### RECORDS FOR THIS EXERCISE
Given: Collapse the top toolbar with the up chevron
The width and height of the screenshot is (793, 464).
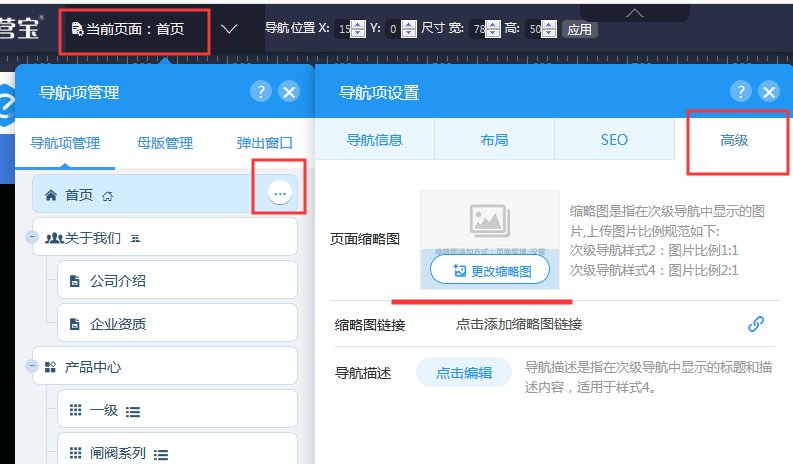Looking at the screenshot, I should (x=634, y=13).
######
### RECORDS FOR THIS EXERCISE
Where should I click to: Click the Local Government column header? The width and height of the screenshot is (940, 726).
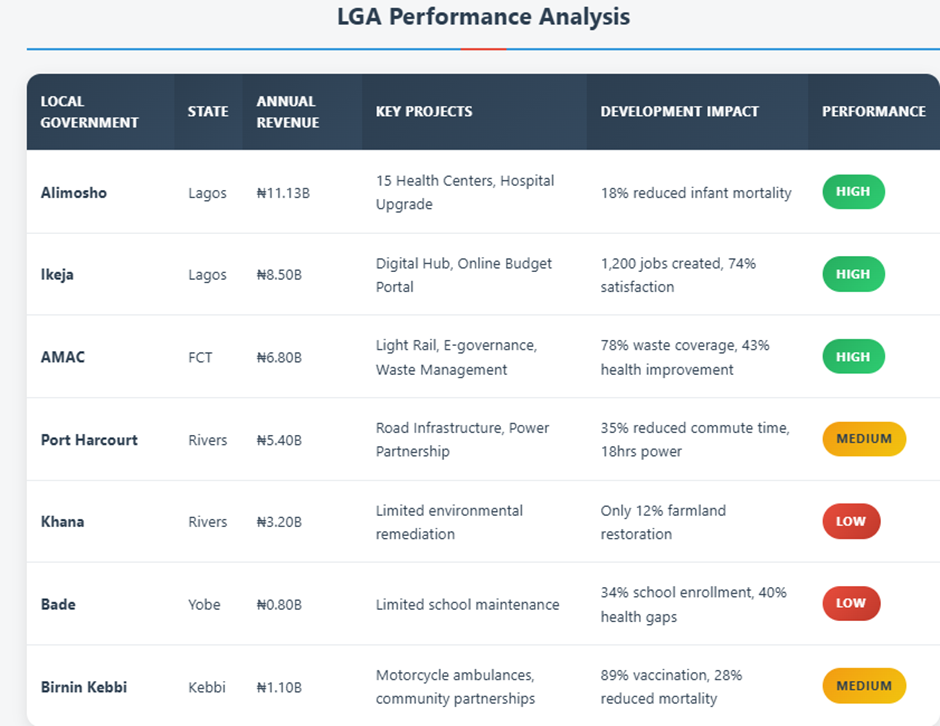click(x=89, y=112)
######
### RECORDS FOR THIS EXERCISE
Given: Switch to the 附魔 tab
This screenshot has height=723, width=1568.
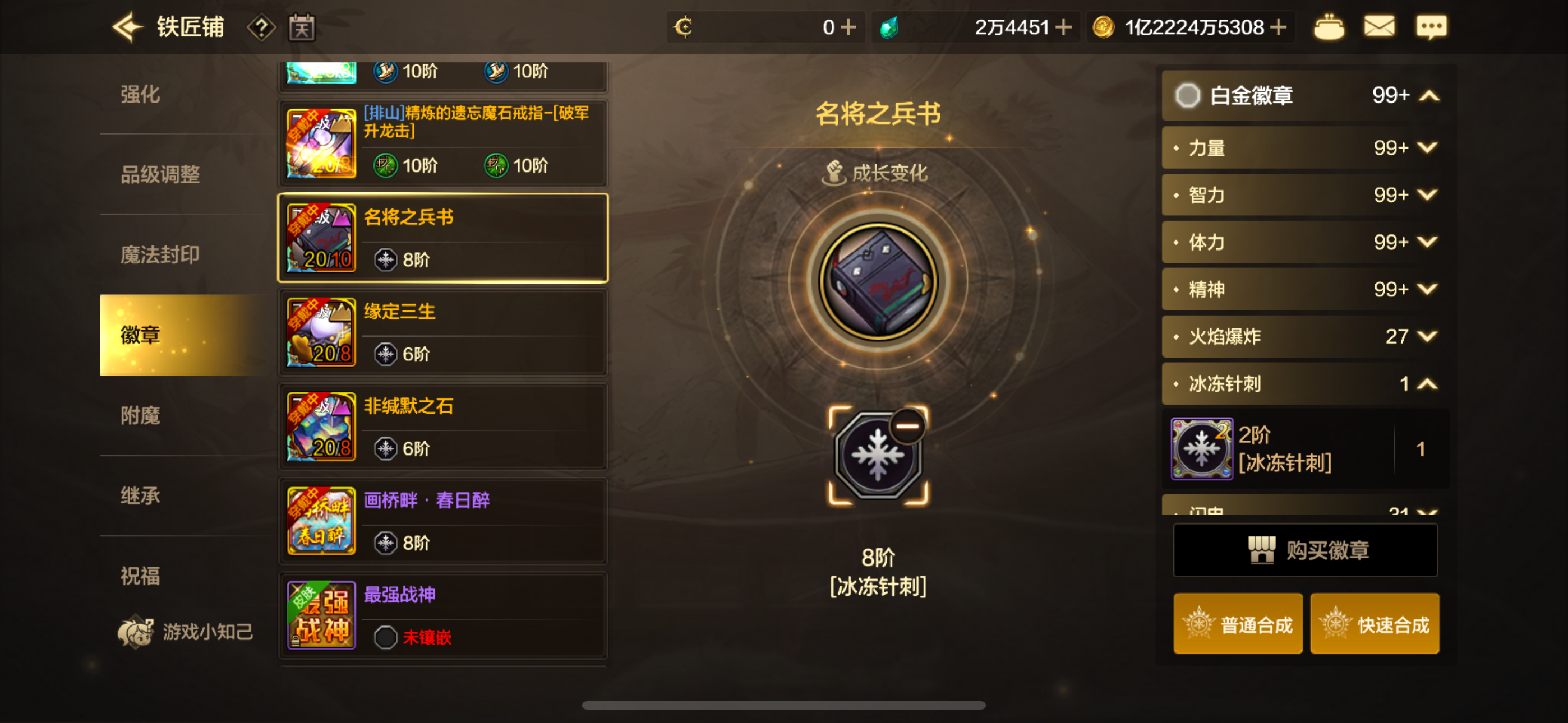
######
▶ **PROBLEM STATEMENT**: Please give an exact copy of the entries above, from the line with "Given: Switch to the 附魔 tab" down to the line with "This screenshot has height=723, width=1568.", inclusive, and nothing else.

▶ **TASK RESPONSE**:
Given: Switch to the 附魔 tab
This screenshot has height=723, width=1568.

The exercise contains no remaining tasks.